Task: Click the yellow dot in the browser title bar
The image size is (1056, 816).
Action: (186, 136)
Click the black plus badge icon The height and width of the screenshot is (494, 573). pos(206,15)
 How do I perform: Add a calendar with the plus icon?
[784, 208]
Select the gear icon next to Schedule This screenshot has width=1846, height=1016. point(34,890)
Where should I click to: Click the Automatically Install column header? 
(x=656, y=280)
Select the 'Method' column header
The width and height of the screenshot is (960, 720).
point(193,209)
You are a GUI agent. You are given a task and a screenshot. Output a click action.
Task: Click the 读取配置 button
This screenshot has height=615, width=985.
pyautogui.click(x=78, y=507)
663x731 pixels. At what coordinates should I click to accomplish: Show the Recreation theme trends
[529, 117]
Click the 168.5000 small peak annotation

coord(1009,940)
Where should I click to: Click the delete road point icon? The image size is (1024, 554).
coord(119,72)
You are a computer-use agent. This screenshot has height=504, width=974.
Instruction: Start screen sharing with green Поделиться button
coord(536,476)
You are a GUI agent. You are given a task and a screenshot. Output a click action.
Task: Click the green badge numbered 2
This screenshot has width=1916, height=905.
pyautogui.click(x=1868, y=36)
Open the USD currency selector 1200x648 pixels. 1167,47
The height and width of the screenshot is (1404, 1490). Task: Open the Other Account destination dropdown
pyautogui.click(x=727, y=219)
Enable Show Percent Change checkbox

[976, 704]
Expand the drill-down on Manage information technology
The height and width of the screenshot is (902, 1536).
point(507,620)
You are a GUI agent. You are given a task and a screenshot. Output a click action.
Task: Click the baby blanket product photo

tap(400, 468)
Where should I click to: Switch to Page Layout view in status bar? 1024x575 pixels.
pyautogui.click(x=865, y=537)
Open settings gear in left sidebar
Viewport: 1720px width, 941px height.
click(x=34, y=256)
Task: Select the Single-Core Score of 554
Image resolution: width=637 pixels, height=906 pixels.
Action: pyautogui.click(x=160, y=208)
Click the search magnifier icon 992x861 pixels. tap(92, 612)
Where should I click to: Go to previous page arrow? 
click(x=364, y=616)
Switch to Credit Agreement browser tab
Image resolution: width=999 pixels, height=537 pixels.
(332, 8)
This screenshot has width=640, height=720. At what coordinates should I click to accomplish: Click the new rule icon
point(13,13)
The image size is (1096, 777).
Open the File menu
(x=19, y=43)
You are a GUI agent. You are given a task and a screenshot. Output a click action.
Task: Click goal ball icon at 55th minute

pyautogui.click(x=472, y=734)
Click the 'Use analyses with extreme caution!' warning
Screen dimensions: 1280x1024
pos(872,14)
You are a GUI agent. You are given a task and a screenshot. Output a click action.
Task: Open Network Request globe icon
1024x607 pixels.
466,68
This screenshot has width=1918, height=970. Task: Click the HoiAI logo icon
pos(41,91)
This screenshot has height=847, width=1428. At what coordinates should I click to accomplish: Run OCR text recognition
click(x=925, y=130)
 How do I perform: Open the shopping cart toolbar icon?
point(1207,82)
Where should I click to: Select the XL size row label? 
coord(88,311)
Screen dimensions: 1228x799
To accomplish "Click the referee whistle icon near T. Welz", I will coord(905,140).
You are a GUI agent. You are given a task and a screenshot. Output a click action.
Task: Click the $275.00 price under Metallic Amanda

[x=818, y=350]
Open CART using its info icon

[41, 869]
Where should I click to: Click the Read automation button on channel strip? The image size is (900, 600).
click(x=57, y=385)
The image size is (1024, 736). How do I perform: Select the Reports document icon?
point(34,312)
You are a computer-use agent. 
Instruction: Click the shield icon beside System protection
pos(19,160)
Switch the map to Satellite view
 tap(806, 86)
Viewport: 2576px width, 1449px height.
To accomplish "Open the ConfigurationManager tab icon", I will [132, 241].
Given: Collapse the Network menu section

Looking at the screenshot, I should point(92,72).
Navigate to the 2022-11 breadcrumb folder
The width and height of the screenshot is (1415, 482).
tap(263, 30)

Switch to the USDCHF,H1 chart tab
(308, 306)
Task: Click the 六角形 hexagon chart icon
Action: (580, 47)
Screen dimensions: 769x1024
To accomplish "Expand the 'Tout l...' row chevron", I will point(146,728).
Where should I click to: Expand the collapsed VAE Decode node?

◇ ◇ ◇

WHAT NEEDS TO BE DONE: With no additions or omissions, transcribe every record.

WRITTEN SOLUTION:
Task: Click the yellow dot in the browser title bar
The image size is (1056, 816).
Action: (186, 136)
Click the black plus badge icon The height and width of the screenshot is (494, 573). pos(206,15)
 How do I perform: Add a calendar with the plus icon?
[784, 208]
Select the gear icon next to Schedule This screenshot has width=1846, height=1016. point(34,890)
Where should I click to: Click the Automatically Install column header? 
(x=656, y=280)
Select the 'Method' column header
The width and height of the screenshot is (960, 720).
point(193,209)
You are a GUI agent. You are given a task and a screenshot. Output a click action.
Task: Click the 读取配置 button
This screenshot has height=615, width=985.
pyautogui.click(x=78, y=507)
663x731 pixels. At what coordinates should I click to accomplish: Show the Recreation theme trends
[529, 117]
Click the 168.5000 small peak annotation

coord(1009,940)
Where should I click to: Click the delete road point icon? The image size is (1024, 554).
coord(119,72)
You are a computer-use agent. This screenshot has height=504, width=974.
Instruction: Start screen sharing with green Поделиться button
coord(536,476)
You are a GUI agent. You are given a task and a screenshot. Output a click action.
Task: Click the green badge numbered 2
This screenshot has width=1916, height=905.
pyautogui.click(x=1868, y=36)
Open the USD currency selector 1200x648 pixels. 1167,47
The height and width of the screenshot is (1404, 1490). Task: Open the Other Account destination dropdown
pyautogui.click(x=727, y=219)
Enable Show Percent Change checkbox

[976, 704]
Expand the drill-down on Manage information technology
The height and width of the screenshot is (902, 1536).
point(507,620)
You are a GUI agent. You are given a task and a screenshot. Output a click action.
Task: Click the baby blanket product photo

tap(400, 468)
Where should I click to: Switch to Page Layout view in status bar? 1024x575 pixels.
pyautogui.click(x=865, y=537)
Open settings gear in left sidebar
Viewport: 1720px width, 941px height.
click(x=34, y=256)
Task: Select the Single-Core Score of 554
Image resolution: width=637 pixels, height=906 pixels.
Action: pyautogui.click(x=160, y=208)
Click the search magnifier icon 992x861 pixels. tap(92, 612)
Where should I click to: Go to previous page arrow? 
click(x=364, y=616)
Switch to Credit Agreement browser tab
Image resolution: width=999 pixels, height=537 pixels.
(332, 8)
This screenshot has width=640, height=720. At what coordinates should I click to accomplish: Click the new rule icon
point(13,13)
The image size is (1096, 777).
Open the File menu
(x=19, y=43)
You are a GUI agent. You are given a task and a screenshot. Output a click action.
Task: Click goal ball icon at 55th minute

pyautogui.click(x=472, y=734)
Click the 'Use analyses with extreme caution!' warning
Screen dimensions: 1280x1024
pos(872,14)
You are a GUI agent. You are given a task and a screenshot. Output a click action.
Task: Open Network Request globe icon
1024x607 pixels.
466,68
This screenshot has width=1918, height=970. Task: Click the HoiAI logo icon
pos(41,91)
This screenshot has height=847, width=1428. At what coordinates should I click to accomplish: Run OCR text recognition
click(x=925, y=130)
 How do I perform: Open the shopping cart toolbar icon?
point(1207,82)
Where should I click to: Select the XL size row label? 
coord(88,311)
Screen dimensions: 1228x799
To accomplish "Click the referee whistle icon near T. Welz", I will coord(905,140).
You are a GUI agent. You are given a task and a screenshot. Output a click action.
Task: Click the $275.00 price under Metallic Amanda

[x=818, y=350]
Open CART using its info icon

[41, 869]
Where should I click to: Click the Read automation button on channel strip? The image size is (900, 600).
click(x=57, y=385)
The image size is (1024, 736). How do I perform: Select the Reports document icon?
point(34,312)
You are a computer-use agent. 
Instruction: Click the shield icon beside System protection
pos(19,160)
Switch the map to Satellite view
 tap(806, 86)
Viewport: 2576px width, 1449px height.
To accomplish "Open the ConfigurationManager tab icon", I will [132, 241].
Given: Collapse the Network menu section

Looking at the screenshot, I should point(92,72).
Navigate to the 2022-11 breadcrumb folder
The width and height of the screenshot is (1415, 482).
tap(263, 30)

Switch to the USDCHF,H1 chart tab
(308, 306)
Task: Click the 六角形 hexagon chart icon
Action: (580, 47)
Screen dimensions: 769x1024
To accomplish "Expand the 'Tout l...' row chevron", I will point(146,728).
Where should I click to: Expand the collapsed VAE Decode node?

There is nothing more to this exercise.